- Heavily indebted Evergrande was in talks earlier this month to sell part of its services unit to Hopson Development Holdings, its smaller rival.
- Hopson said Wednesday that talks fell through to purchase just over half of shares issued by Evergrande Property Services.
- The collapse of the Hopson deal comes as Evergrande faces the end of a 30-day grace period on Saturday for a closely watched $83 million interest payment to investors in an offshore U.S. dollar-denominated bond.
Hopson shares closed nearly 7.6% higher, while Evergrande Property Services shares fell 8%.
Heavily indebted Evergrande was in talks earlier this month to sell part of its services unit to Hopson, its smaller rival. However, Hopson announced late Wednesday that talks fell through to purchase a 50.1% stake in Evergrande Property Services. Evergrande confirmed the termination of the deal in a separate filing.
The deal would have been worth 20.04 billion Hong Kong dollars ($2.58 billion), according to filings.

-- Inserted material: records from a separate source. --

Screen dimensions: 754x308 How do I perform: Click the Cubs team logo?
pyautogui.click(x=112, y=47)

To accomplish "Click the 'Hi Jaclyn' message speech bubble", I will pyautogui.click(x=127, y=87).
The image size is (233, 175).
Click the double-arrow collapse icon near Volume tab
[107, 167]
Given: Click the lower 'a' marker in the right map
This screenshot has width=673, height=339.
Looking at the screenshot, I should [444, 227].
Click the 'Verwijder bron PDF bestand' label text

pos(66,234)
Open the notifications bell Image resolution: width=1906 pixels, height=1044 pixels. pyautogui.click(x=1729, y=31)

Evergrande is China's second-largest developer by sales and the industry's largest issuer of offshore bonds, with a total of about $300 billion in liabilities. Worries about the company's ability to repay its debt have raised concerns of spillover into China's real estate market, which — along with related industries —accounts for about a quarter of national GDP.

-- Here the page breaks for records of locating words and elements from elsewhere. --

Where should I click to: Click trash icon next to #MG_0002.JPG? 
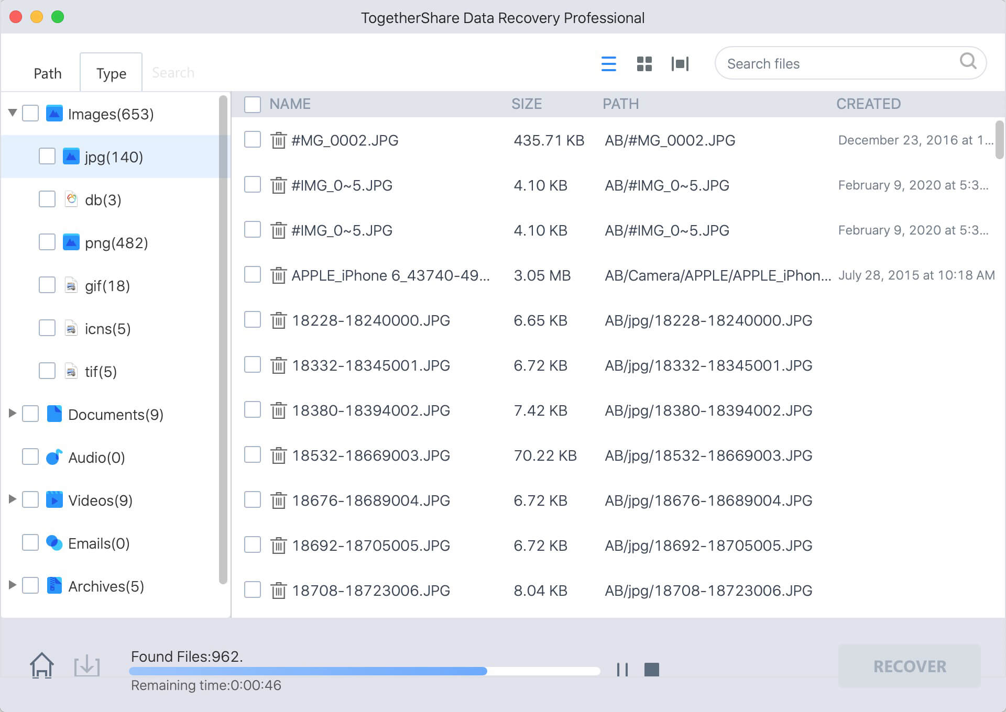[277, 140]
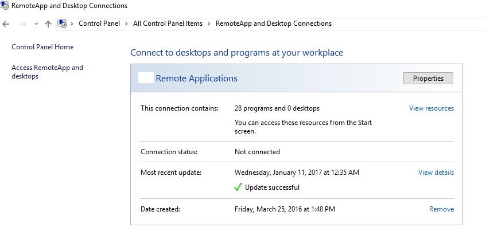Expand chevron before Control Panel breadcrumb
486x235 pixels.
[72, 24]
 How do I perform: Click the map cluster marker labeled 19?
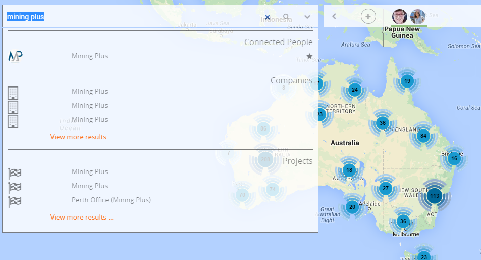tap(407, 81)
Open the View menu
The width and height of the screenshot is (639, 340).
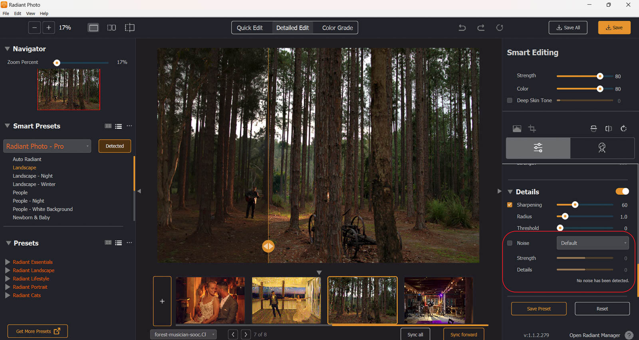pos(30,14)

Trading in the three stocks resumed Thursday, more than two weeks after the companies had halted trading ahead of a "major transaction."
The collapse of the Hopson deal comes as Evergrande nears the end of a 30-day grace period for a closely watched $83 million interest payment to investors in an offshore U.S. dollar-denominated bond. If the developer fails to pay by Saturday, it will technically default.

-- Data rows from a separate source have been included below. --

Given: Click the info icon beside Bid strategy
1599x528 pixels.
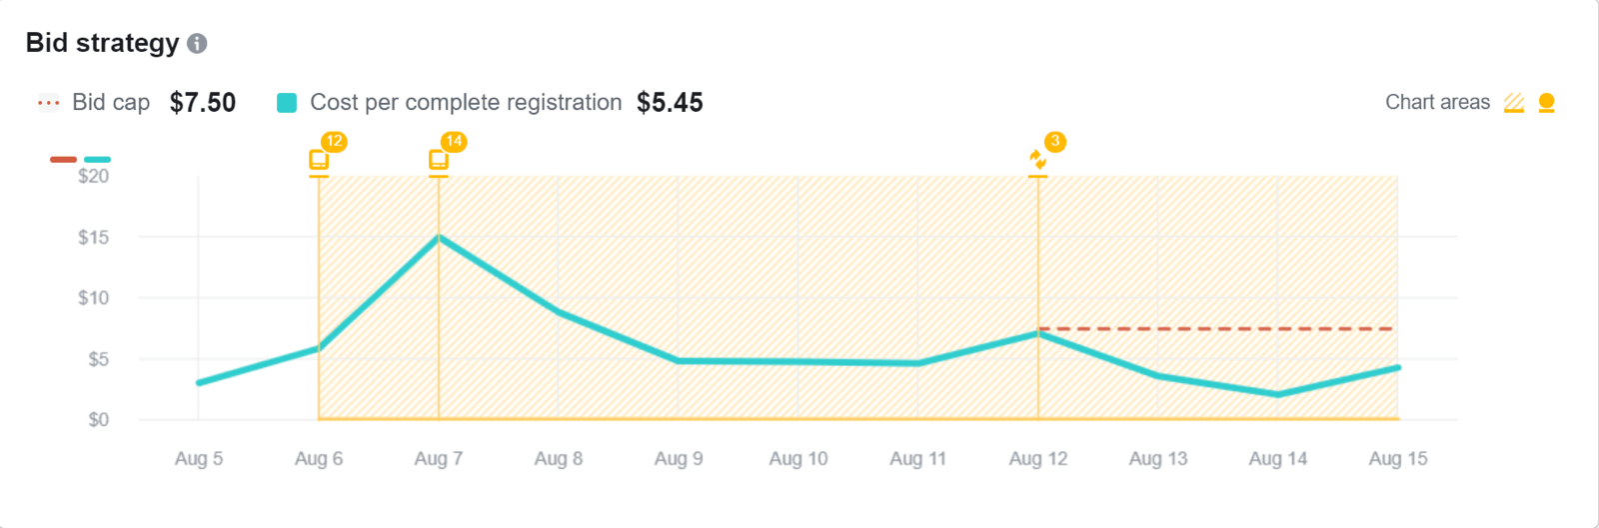Looking at the screenshot, I should tap(198, 44).
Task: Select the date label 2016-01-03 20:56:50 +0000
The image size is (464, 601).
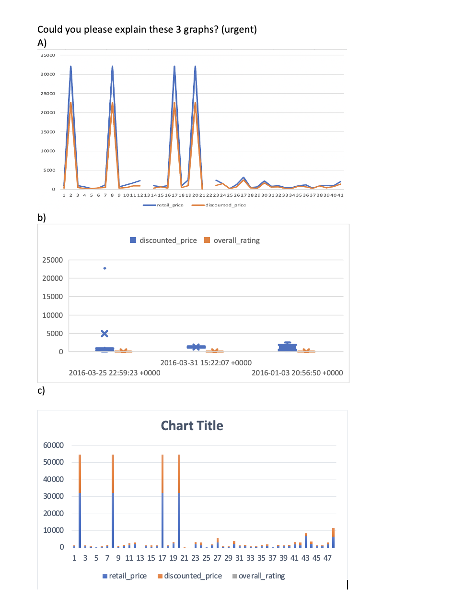Action: coord(297,373)
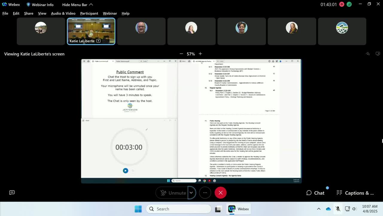
Task: Open the Webinar menu
Action: 110,13
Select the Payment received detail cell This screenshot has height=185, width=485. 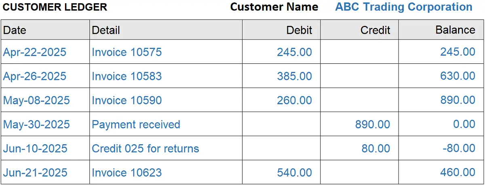[x=136, y=124]
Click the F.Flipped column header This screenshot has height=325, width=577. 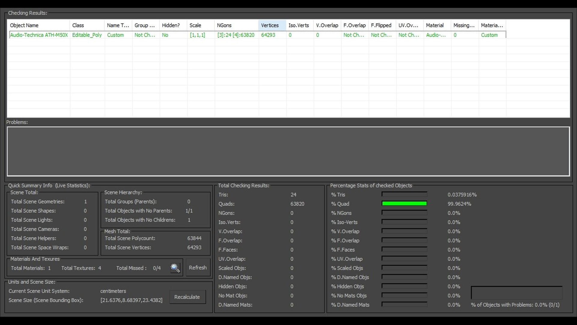[381, 25]
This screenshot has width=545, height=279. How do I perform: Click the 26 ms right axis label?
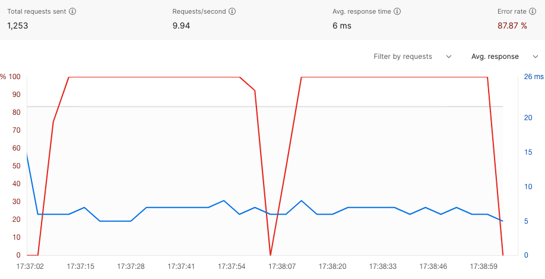click(x=534, y=77)
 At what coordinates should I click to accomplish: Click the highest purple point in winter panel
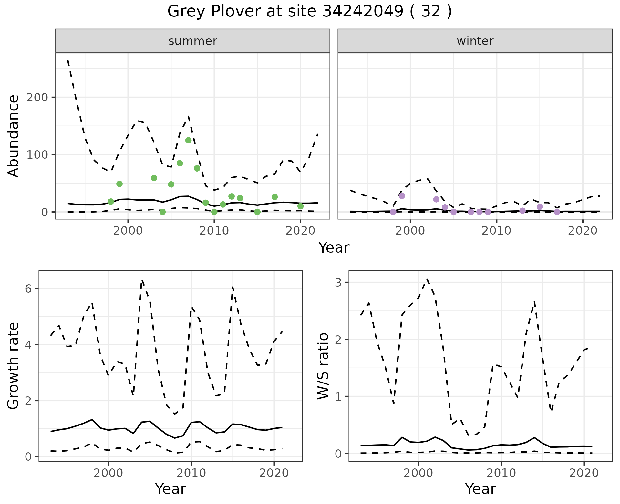point(402,196)
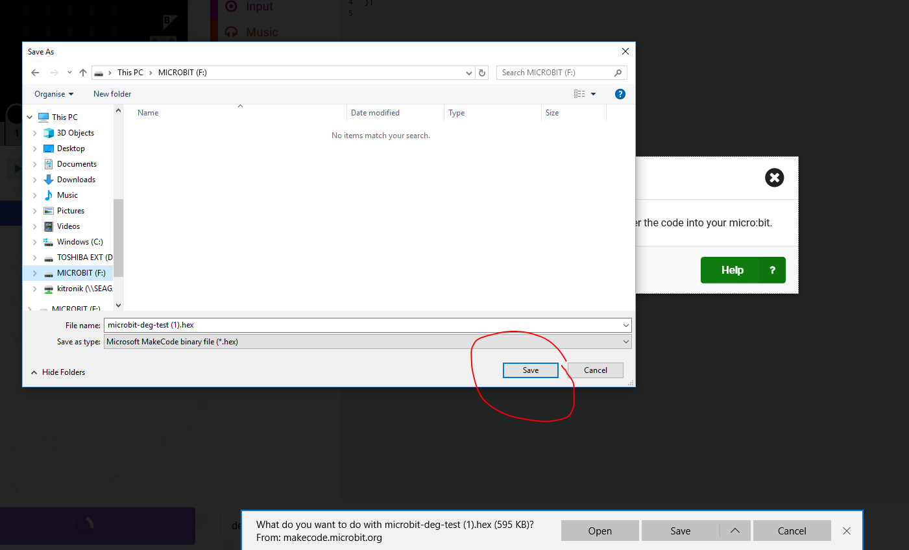Select the Input category icon in MakeCode
This screenshot has height=550, width=909.
[x=231, y=6]
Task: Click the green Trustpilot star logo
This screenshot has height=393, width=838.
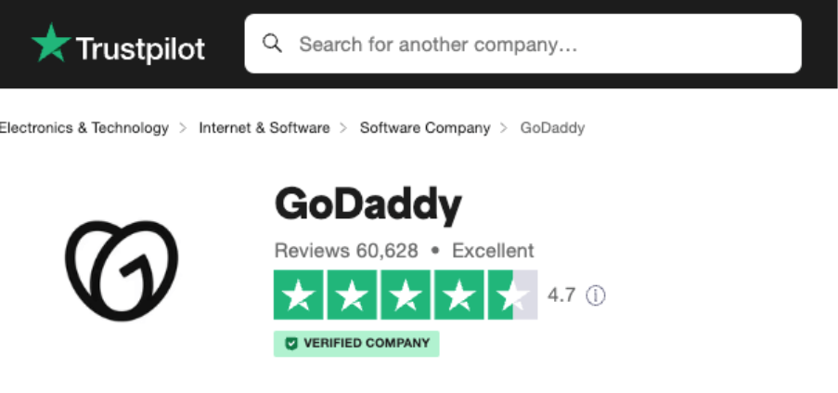Action: (49, 43)
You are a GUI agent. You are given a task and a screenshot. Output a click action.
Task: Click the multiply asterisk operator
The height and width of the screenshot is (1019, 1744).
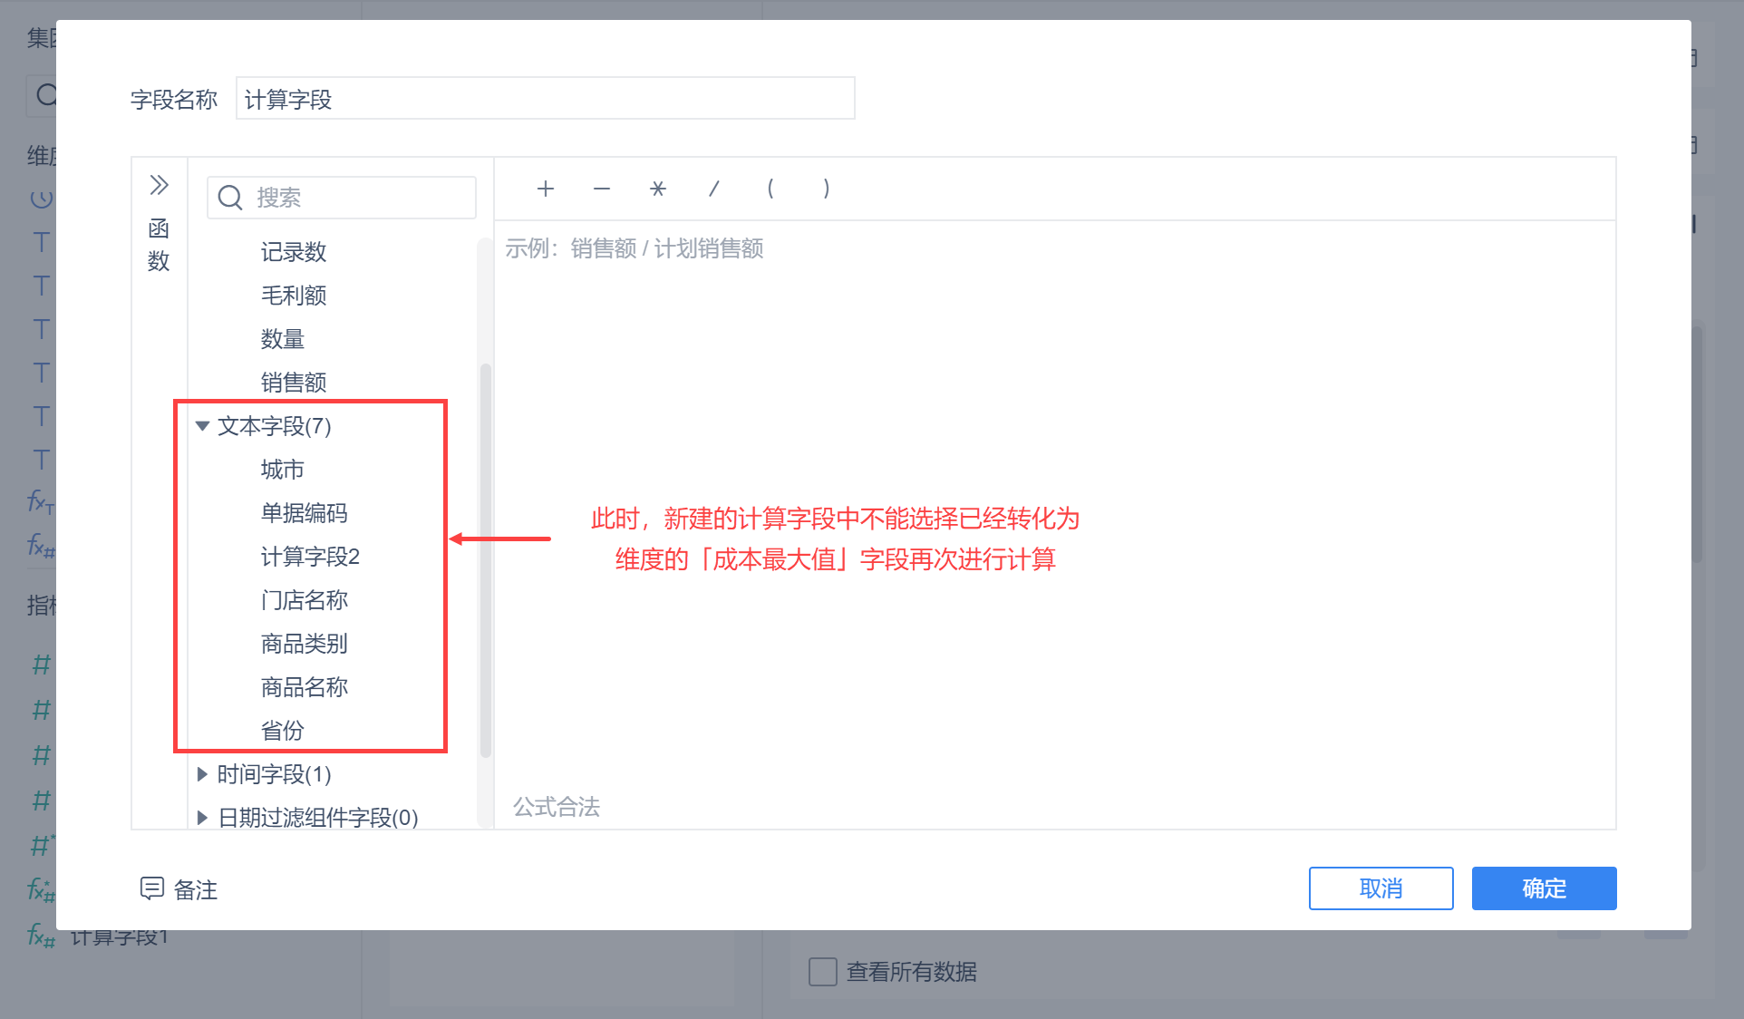658,189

Evergrande said late Wednesday that since selling its $1.5 billion stake in Shengjing Bank in late September, "there has been no material progress on sale of assets of the Group."
Both companies did not immediately respond to a CNBC request for comment.
Evergrande's high reliance on debt to expand rapidly came under greater government scrutiny last year, with the rollout of "three red lines" policy for real estate companies to reduce the ratio of their debt to their assets.
China Evergrande had violated all three red lines as of the first half of this year, while Hopson and Yuexiu hadn't crossed any of those lines, according to Natixis.
Evergrande said that as of Oct. 20, the company's contracted property sales from the beginning of September totaled 3.65 billion yuan ($571.1 million).
That's 90% lower than in August, when contracted property sales totaled 38.08 billion yuan.
Year-to-date contracted sales of properties through Oct. 20 was 442.3 billion yuan, Evergrande said.
China has sought to allay fears of contagion, which spooked global markets earlier.
Since Friday, the People's Bank of China has said more than once that Evergrande is an individual, controllable case.
Most recently, central bank governor Yi Gang said Wednesday that the first measure of response is to prevent Evergrande's risks from spreading to other real estate companies.
Vice Premier Liu He said at a financial forum Wednesday that individual problems have appeared in the real estate market, and that reasonable funding needs are being met. Liu did not mention Evergrande by name.